EXERCISE DETAILS
Report each line of the data that contains the string "computer".

━━━━━━━━

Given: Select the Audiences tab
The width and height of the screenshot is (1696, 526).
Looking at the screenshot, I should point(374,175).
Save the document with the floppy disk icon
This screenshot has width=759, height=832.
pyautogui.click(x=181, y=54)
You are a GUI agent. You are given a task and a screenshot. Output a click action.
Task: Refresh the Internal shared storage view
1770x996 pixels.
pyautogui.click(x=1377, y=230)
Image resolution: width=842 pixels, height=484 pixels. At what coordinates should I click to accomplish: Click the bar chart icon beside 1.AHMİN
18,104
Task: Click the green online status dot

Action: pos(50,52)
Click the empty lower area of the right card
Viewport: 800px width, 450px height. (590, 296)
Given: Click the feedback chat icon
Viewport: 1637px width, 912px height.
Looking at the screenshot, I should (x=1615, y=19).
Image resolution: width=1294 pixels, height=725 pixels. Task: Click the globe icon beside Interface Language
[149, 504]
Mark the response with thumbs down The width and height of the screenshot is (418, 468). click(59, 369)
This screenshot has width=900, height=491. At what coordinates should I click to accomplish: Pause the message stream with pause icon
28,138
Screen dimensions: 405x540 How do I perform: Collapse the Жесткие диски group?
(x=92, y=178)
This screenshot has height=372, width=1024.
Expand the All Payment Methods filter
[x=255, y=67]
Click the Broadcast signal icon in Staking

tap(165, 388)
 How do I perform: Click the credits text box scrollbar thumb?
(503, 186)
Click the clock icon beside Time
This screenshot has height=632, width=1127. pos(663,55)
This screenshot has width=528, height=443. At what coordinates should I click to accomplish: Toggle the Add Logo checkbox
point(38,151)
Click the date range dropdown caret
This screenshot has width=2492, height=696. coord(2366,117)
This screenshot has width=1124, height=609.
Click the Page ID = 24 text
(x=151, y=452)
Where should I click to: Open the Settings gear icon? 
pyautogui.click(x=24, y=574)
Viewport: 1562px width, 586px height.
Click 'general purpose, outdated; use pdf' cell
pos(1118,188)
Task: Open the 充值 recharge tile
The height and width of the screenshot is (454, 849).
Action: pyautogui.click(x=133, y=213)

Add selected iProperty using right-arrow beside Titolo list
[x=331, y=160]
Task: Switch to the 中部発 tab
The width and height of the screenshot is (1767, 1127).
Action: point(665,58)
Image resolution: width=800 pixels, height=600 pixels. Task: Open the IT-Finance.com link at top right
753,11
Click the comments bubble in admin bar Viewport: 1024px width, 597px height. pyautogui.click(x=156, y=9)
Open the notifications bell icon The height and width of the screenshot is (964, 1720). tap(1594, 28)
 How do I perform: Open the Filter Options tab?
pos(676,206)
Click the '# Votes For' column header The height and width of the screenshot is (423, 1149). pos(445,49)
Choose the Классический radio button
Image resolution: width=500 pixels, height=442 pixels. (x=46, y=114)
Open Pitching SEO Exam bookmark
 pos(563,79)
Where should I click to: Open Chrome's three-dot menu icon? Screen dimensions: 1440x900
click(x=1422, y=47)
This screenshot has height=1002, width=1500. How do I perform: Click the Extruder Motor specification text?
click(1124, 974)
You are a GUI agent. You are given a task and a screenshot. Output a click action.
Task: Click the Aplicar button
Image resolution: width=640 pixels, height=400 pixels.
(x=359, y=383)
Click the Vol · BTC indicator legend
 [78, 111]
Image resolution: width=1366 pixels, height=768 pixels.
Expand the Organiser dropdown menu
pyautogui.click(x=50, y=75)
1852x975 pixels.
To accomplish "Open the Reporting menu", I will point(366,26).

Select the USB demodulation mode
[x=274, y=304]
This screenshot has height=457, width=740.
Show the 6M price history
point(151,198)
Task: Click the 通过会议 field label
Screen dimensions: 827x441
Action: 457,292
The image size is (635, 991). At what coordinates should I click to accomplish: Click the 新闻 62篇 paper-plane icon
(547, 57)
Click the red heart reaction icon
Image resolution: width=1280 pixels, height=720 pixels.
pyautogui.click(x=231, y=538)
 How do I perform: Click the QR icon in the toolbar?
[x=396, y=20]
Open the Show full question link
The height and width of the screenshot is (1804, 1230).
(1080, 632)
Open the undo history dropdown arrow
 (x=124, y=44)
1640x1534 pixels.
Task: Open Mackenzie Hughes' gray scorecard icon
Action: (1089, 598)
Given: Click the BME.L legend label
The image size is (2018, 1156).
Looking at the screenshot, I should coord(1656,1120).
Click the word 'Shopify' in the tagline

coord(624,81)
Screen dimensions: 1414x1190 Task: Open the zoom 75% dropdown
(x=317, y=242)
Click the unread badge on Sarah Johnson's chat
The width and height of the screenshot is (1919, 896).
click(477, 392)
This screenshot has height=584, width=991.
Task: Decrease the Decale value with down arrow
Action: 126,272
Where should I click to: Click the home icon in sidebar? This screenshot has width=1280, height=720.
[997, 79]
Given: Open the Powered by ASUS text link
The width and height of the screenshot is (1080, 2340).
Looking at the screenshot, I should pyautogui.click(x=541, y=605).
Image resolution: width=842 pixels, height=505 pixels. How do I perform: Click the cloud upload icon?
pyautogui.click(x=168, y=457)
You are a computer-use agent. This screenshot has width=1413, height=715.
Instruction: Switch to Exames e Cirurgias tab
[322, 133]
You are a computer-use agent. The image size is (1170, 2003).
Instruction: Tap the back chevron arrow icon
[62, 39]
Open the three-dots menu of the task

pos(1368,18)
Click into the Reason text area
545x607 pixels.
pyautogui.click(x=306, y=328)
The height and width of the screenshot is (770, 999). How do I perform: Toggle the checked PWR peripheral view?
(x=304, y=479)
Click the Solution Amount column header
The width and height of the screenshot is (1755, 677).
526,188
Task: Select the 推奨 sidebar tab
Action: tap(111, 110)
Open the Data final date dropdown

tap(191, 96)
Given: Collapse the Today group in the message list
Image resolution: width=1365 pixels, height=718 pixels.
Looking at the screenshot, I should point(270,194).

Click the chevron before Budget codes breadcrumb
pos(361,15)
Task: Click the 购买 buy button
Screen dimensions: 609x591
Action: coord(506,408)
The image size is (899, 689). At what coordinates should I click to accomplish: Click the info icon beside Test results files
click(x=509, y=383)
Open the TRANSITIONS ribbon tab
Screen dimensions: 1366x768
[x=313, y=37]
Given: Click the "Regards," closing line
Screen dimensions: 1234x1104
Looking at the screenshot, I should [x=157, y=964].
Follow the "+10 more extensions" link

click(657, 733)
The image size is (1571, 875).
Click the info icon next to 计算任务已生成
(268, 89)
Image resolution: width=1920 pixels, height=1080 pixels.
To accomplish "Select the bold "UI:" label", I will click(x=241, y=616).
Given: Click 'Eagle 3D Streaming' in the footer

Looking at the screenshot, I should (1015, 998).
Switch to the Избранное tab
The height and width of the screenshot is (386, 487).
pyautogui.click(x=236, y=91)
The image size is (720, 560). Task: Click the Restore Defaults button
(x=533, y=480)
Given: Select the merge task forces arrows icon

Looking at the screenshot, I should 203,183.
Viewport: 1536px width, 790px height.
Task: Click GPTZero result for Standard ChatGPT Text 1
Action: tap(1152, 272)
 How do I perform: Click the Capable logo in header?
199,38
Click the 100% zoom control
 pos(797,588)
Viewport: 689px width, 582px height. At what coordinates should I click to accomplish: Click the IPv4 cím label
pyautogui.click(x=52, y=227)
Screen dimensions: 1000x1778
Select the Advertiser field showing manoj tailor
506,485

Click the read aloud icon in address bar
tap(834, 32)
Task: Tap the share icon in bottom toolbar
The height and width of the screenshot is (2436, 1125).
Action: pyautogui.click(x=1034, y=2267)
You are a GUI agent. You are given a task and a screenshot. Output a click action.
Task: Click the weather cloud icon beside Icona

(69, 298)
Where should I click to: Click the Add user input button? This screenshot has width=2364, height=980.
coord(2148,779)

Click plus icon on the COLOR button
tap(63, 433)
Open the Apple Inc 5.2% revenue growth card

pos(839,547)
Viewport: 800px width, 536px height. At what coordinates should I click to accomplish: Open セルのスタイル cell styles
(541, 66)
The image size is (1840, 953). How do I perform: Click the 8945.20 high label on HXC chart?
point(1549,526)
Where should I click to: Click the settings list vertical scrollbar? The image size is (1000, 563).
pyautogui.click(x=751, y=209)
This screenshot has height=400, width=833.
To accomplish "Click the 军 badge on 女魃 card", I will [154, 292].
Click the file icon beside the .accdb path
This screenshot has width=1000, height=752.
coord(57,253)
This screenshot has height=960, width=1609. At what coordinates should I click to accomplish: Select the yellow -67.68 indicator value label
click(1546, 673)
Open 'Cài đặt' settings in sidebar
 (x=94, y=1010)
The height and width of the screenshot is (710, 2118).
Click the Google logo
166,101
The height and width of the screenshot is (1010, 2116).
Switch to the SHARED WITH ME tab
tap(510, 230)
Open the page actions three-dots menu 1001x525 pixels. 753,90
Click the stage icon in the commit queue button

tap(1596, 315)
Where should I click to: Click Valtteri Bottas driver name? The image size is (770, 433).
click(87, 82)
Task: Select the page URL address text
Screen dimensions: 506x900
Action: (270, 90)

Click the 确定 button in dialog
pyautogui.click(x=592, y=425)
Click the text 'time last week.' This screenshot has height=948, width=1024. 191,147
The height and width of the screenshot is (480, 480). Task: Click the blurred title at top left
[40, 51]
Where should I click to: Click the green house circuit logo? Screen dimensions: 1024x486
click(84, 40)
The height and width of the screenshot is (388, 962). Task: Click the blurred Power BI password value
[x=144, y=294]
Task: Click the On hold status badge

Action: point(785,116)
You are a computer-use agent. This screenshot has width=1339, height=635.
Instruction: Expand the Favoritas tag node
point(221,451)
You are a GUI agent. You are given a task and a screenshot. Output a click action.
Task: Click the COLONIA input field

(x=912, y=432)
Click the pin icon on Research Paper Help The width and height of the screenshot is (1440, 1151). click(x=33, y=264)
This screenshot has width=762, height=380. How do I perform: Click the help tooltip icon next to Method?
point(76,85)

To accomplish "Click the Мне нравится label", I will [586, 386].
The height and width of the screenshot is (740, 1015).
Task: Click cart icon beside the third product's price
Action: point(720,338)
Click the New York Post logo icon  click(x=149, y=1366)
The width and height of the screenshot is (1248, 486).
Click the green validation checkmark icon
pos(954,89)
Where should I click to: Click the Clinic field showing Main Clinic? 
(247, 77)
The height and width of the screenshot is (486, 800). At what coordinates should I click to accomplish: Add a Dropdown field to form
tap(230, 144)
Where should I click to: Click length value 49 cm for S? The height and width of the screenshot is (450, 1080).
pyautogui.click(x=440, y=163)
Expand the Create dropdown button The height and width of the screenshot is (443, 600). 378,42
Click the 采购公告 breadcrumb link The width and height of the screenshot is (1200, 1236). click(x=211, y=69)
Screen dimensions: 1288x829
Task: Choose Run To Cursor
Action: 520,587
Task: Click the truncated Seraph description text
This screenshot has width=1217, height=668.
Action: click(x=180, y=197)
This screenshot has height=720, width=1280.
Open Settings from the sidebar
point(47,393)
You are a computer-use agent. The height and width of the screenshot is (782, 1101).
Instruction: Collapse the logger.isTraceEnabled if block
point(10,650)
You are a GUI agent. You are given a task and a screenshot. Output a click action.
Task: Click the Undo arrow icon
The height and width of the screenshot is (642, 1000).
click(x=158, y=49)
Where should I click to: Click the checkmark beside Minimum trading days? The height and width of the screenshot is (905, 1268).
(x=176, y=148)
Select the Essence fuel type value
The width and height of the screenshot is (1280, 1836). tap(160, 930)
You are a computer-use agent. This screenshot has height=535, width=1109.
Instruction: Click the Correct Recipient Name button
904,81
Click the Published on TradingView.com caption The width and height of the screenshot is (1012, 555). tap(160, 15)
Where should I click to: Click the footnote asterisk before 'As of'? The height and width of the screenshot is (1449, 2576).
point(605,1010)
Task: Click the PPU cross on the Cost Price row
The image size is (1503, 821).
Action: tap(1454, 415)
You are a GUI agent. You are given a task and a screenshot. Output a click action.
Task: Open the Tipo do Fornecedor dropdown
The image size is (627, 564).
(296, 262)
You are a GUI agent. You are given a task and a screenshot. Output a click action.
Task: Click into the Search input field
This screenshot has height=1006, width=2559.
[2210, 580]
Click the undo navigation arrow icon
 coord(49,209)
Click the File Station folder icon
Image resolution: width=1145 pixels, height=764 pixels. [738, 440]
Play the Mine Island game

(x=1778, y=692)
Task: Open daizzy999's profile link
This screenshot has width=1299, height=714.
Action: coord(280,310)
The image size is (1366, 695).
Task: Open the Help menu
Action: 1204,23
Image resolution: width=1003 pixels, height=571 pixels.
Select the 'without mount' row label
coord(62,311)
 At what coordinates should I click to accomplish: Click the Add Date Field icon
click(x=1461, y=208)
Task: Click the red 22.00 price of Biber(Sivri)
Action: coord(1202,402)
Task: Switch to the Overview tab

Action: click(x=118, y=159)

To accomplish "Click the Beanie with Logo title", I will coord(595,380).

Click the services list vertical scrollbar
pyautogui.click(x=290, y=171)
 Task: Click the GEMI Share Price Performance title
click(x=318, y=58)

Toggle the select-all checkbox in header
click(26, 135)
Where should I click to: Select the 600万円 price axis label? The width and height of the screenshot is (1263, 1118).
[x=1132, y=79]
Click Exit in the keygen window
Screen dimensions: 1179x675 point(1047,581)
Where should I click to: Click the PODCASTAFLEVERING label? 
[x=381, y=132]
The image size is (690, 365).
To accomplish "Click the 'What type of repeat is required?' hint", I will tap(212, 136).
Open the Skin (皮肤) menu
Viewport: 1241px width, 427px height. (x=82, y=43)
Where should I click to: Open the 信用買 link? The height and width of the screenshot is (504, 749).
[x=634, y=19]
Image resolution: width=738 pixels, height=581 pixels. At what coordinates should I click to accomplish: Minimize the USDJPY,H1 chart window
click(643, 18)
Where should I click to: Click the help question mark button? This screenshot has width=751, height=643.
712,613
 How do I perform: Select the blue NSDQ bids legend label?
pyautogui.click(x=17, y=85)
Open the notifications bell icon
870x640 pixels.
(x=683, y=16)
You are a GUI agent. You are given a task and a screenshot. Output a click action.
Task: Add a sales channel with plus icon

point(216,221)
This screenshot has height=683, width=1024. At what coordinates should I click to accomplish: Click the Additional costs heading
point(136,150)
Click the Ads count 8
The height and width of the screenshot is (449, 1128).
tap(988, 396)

━━━━━━━━

ANSWER BOX
You are a computer-use agent. This screenshot has width=1413, height=715.
You are a computer-use agent. The image size is (1170, 2003).
You are a computer-use agent. This screenshot has width=1339, height=635.
You are a computer-use agent. The height and width of the screenshot is (782, 1101).
You are a computer-use agent. This screenshot has height=535, width=1109.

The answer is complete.